EvRewards.com for shopping bonuses
With so many frequent flyer miles and frequent guest points now coming from affinity credit cards, it was inevitable that someone would create a site to track, cross-reference and highlight the best matches of cards, airlines, hotels and bonus offers. EvRewards.com isn’t polished and it isn’t perfect, but it can certainly help you maximize your earnings. All you do is enter the name of the store or website where you want to shop and EvRewards returns a list of cash-back offers and bonus deals from credit card, airline and hotel shopping portals.
Mapquest.com for airport maps
Between the map apps on our smartphones and the GPS devices we can get with our rental cars, maps on the Internet seem almost antiquated.

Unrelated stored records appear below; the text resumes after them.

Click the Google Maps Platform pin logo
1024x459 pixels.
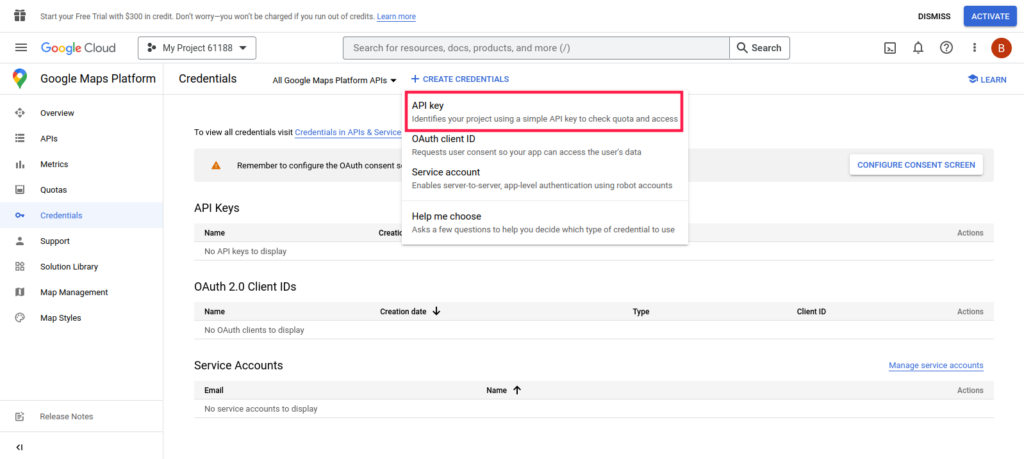[x=20, y=79]
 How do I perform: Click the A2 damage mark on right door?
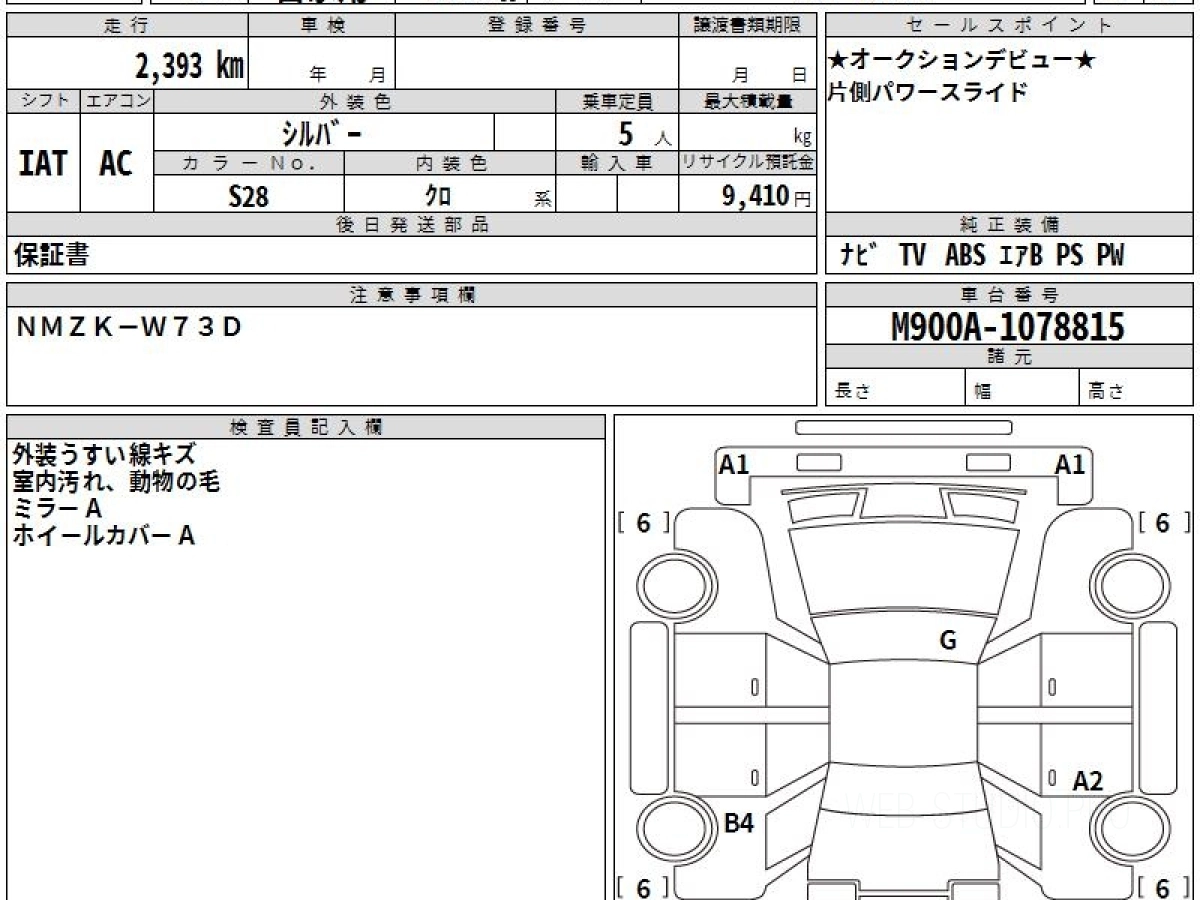click(1087, 781)
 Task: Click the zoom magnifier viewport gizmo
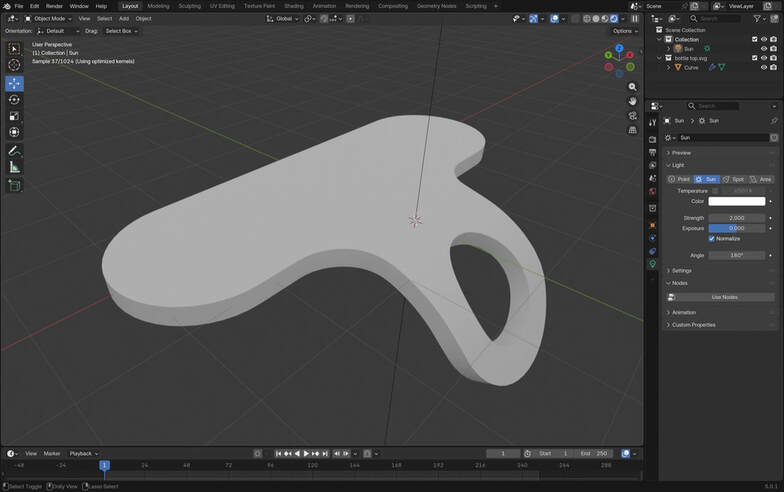[632, 87]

Maybe it’s the Luddite in me—or maybe I’m just lousy at directions—but I still check Mapquest.com’s Airports Maps page before I fly. The state-by-state, click-the-URL page isn’t state of the art, of course, but the airport-area street maps are solid and scalable. Besides I like reminding myself of the lay of the airport land before I head out in an unfamiliar rental car on unfamiliar roads with the pressure of making a flight ahead of me.